Cristian Mungiu’s latest movie, Graduation—for which he won Best Director at Cannes last year—opens with an establishing shot of a dusty European square surrounded by small apartment blocks, then quickly cuts to an interior: a neat living room, with lamps and sofa and table. And there the camera lingers. You might think it a photograph, if net curtains weren’t moving slightly at the picture’s edge. There are a few lulling seconds of noise from the off-screen square: cars, children playing. Then abruptly a rock is thrown through the window—and the curtains flare out wildly.
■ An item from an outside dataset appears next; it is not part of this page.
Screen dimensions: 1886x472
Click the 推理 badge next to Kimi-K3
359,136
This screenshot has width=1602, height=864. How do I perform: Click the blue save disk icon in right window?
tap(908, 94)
This image of an interior shattered by outside forces could be the emblem for all Mungiu’s films. He loves to present stories in which someone’s integrity is assailed by external influences, and Graduation offers one of his most melancholy contraptions for testing his characters’ limitations. The setting is the Romanian city of Cluj. Romeo, a doctor, lives with his wife Magda and daughter Eliza. He is quietly pursuing an affair with Sandra, a single mother who is also a teacher at Eliza’s school; meanwhile, he is gently evading questions from his aging mother about her deteriorating health. But this system of everyday domestic duplicity is soon to be overtaken by a larger network of moral compromise.
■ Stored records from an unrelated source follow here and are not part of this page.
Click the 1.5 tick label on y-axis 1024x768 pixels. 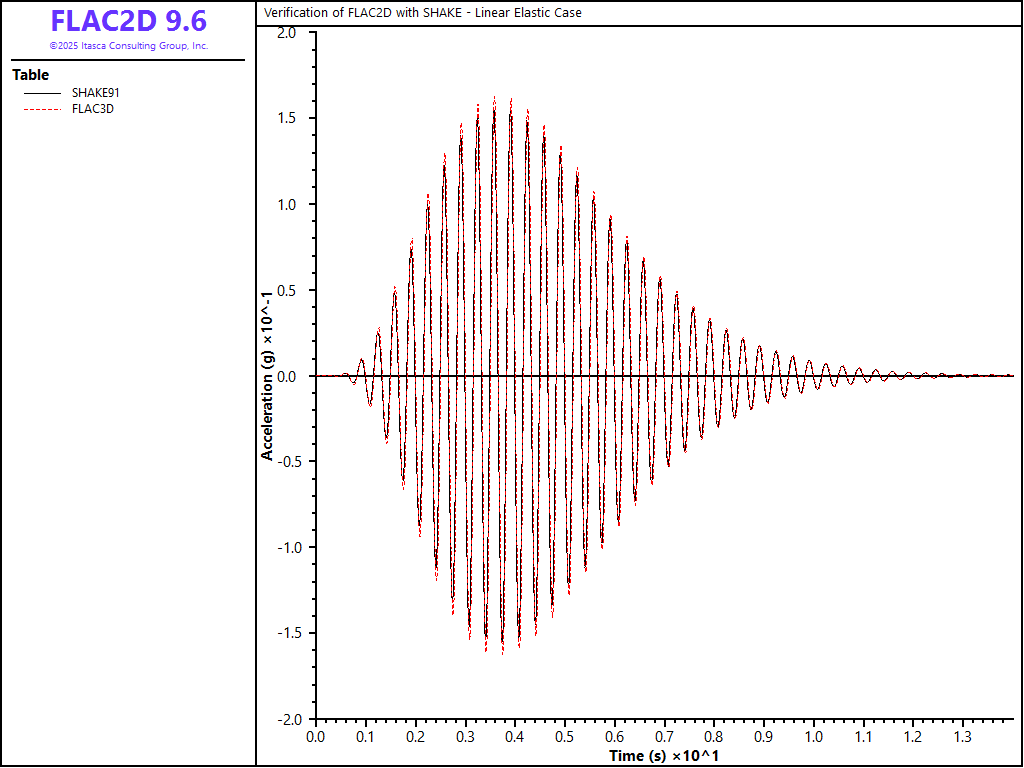[286, 118]
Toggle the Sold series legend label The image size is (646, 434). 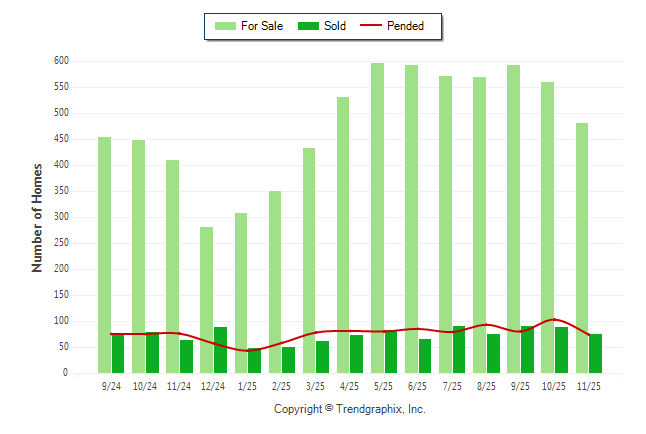[x=335, y=26]
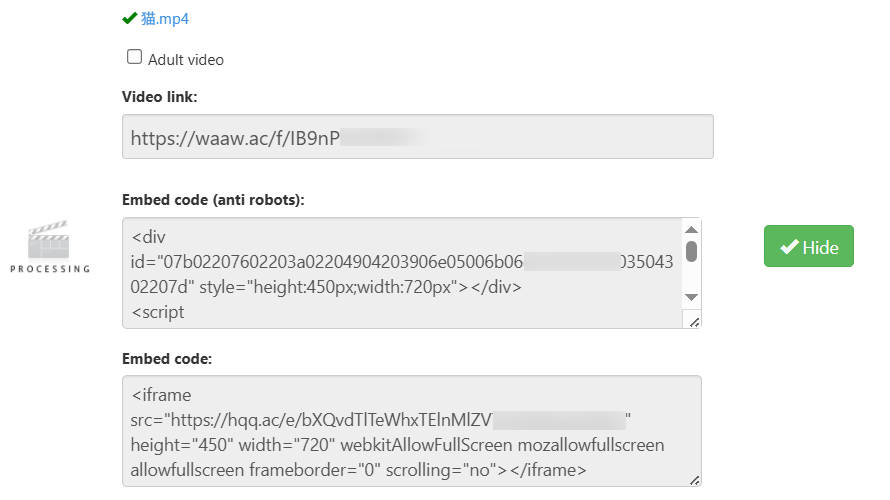Click inside the anti robots embed code box
Viewport: 890px width, 500px height.
click(x=400, y=273)
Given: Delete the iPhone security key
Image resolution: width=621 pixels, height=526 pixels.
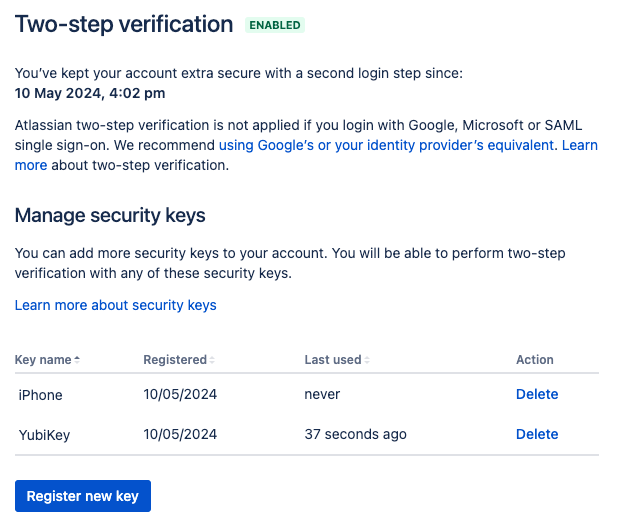Looking at the screenshot, I should (x=537, y=394).
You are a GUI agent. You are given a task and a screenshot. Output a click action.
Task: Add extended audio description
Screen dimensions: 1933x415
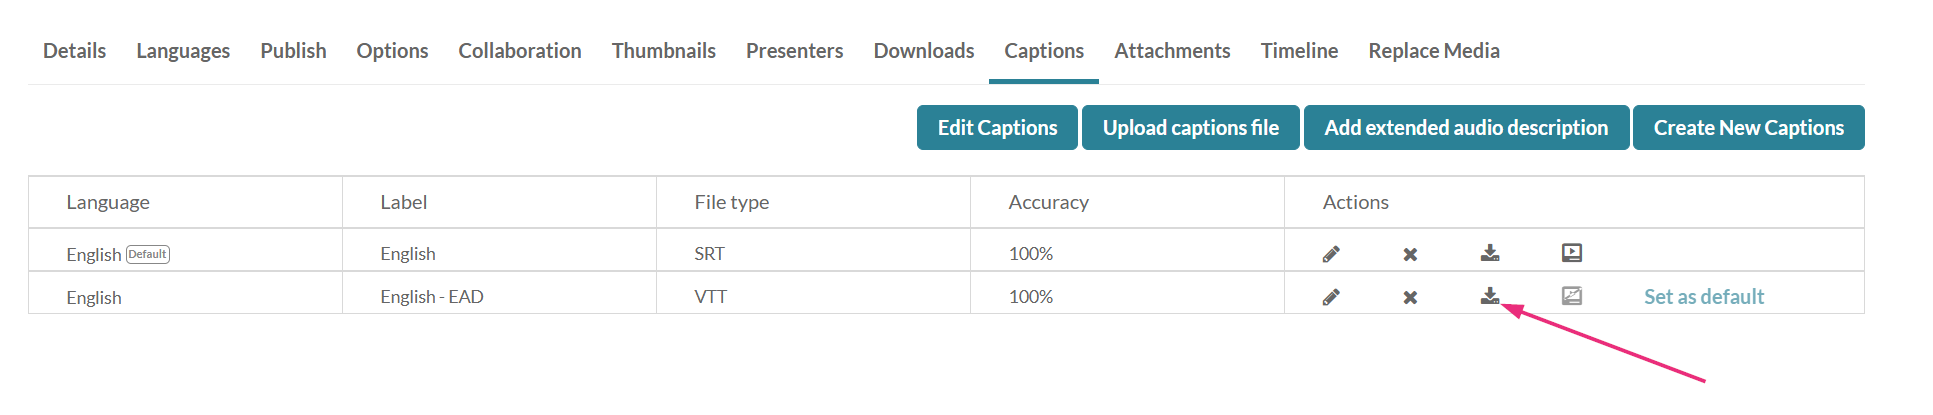[1466, 128]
Romeo’s obsessive goal is for Eliza to get the grades she needs from her high school exams so she can go to university in Britain. He is desperate for her to leave the country—just as he blames himself and Magda for returning to it, after leaving in 1989. (“We thought things would change,” he tells his daughter, “we thought we’d move mountains. We didn’t change anything.”) But Eliza is sexually assaulted the day before the exams; injured and in shock, she still has to take the tests. Her first exam goes badly. It is suddenly uncertain that she will get the necessary grades.
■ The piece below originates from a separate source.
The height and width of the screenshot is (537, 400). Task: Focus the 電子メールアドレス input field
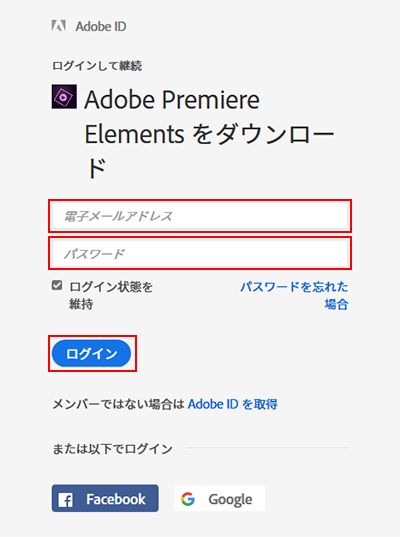pyautogui.click(x=200, y=216)
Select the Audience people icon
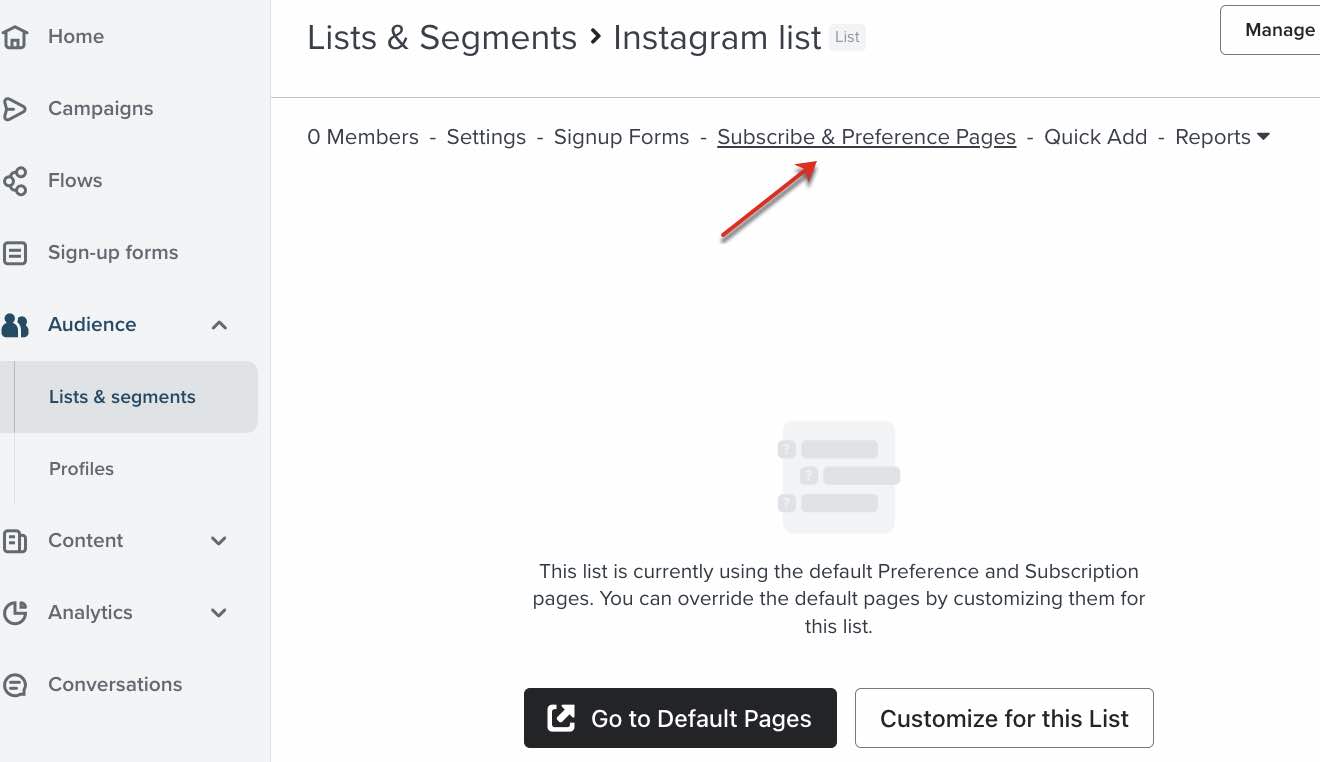 tap(16, 324)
What follows is a family melodrama, taking place over the two or three days of the exams: a chain of small corruptions and unexpected calamities, as Romeo makes a deal with the deputy mayor, the chief of police, and the headmaster of Eliza’s school, involving a carousel of mutual favors, in order to have Eliza’s grades quietly doctored. And in the process, the large hinterland of Romeo’s self—his capacity for betrayal, contradiction, self-pity—is brutally revealed.